## What is expected
When a line in the entries below contains the word "will", copy that line.

## Supplied material
* * * * * * * * *
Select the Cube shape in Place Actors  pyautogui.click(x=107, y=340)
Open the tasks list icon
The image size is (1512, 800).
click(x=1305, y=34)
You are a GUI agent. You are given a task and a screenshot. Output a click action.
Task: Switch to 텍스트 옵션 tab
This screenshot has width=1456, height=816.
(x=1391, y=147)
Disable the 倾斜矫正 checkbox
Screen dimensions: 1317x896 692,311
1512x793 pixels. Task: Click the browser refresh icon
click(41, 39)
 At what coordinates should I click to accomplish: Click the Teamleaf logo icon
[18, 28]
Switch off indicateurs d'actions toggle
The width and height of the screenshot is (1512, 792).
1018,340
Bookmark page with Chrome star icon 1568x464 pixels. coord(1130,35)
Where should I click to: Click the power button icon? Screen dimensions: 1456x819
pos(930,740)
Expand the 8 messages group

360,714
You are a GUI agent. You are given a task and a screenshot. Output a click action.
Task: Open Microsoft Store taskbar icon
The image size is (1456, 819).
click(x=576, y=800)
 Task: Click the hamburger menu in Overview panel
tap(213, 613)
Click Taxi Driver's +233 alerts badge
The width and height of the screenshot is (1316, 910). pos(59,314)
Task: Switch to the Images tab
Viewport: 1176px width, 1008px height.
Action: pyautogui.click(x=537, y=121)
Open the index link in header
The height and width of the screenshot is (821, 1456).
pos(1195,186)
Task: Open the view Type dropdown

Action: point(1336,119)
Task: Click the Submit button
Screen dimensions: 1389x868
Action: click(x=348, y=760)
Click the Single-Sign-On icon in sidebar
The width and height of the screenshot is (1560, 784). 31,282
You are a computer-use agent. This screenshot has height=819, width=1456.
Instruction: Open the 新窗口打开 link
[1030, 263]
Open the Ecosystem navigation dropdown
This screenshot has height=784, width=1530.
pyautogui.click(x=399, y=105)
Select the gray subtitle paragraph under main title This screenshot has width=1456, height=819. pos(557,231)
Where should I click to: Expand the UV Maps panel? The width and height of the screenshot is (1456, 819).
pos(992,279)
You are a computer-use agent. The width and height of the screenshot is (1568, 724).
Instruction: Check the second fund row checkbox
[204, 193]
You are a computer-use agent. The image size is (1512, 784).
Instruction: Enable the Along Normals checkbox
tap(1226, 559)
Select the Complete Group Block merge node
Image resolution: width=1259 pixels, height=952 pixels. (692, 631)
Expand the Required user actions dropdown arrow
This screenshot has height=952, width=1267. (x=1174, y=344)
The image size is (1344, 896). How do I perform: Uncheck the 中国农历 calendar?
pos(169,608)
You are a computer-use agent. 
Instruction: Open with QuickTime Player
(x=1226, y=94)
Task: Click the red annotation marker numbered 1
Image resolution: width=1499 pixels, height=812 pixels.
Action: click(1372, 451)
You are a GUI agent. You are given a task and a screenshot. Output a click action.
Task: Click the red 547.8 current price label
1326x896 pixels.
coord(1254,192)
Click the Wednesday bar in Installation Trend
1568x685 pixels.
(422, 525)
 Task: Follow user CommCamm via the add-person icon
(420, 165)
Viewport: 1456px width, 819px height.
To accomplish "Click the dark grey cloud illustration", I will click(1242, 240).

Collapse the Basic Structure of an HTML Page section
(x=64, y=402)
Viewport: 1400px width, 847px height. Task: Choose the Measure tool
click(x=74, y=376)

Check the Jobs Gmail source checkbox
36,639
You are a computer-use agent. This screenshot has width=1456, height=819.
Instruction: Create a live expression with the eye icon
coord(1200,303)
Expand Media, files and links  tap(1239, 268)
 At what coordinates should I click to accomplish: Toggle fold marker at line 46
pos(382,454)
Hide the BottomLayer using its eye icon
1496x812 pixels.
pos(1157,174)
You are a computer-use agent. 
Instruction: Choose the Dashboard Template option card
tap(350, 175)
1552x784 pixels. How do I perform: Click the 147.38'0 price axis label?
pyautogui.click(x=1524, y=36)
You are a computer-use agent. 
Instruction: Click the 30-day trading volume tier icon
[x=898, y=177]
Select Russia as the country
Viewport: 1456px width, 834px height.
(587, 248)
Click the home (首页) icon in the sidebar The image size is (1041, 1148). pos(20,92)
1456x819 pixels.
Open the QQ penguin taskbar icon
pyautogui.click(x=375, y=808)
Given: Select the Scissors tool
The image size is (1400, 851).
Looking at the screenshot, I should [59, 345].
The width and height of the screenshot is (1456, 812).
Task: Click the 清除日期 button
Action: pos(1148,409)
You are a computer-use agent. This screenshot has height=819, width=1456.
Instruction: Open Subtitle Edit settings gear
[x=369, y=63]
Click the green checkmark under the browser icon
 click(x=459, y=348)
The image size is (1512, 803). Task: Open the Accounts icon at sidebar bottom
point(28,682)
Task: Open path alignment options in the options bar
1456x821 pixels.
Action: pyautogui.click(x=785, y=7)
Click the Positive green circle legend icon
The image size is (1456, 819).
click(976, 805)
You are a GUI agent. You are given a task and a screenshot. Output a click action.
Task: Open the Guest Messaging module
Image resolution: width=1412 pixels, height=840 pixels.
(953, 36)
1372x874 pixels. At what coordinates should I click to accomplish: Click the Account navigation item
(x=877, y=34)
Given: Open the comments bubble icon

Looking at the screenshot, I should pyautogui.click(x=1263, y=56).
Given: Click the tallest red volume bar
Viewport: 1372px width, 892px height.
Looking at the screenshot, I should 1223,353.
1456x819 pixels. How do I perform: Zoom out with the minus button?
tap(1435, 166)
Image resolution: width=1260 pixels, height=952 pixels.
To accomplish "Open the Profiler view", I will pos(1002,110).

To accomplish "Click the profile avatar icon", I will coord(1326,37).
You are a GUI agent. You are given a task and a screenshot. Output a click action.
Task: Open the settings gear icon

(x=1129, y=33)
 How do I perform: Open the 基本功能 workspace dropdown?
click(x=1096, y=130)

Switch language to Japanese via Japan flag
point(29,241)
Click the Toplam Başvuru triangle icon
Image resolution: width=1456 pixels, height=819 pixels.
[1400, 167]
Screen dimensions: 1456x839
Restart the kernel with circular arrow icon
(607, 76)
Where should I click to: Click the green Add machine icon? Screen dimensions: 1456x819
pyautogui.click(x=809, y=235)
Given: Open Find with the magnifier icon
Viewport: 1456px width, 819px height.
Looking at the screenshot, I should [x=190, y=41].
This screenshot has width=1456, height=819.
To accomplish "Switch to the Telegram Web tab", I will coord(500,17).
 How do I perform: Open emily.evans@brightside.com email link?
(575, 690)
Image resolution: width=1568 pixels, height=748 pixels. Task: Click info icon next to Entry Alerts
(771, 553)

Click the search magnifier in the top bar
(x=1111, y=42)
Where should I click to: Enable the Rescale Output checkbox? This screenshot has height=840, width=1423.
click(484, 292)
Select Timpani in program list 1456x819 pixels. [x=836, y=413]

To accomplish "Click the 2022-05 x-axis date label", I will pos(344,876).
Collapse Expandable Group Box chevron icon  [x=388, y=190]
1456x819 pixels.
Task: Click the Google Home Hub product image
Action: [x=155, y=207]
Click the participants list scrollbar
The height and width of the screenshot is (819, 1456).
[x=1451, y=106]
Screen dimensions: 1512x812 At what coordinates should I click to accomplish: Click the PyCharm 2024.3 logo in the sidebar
* * * * * * * * *
## Output
To accomplish "Click the dark grey cloud illustration", I will click(1242, 240).
To accomplish "Open the Profiler view", I will pos(1002,110).
To accomplish "Click the profile avatar icon", I will coord(1326,37).
To accomplish "Switch to the Telegram Web tab", I will coord(500,17).
To accomplish "Click the 2022-05 x-axis date label", I will pos(344,876).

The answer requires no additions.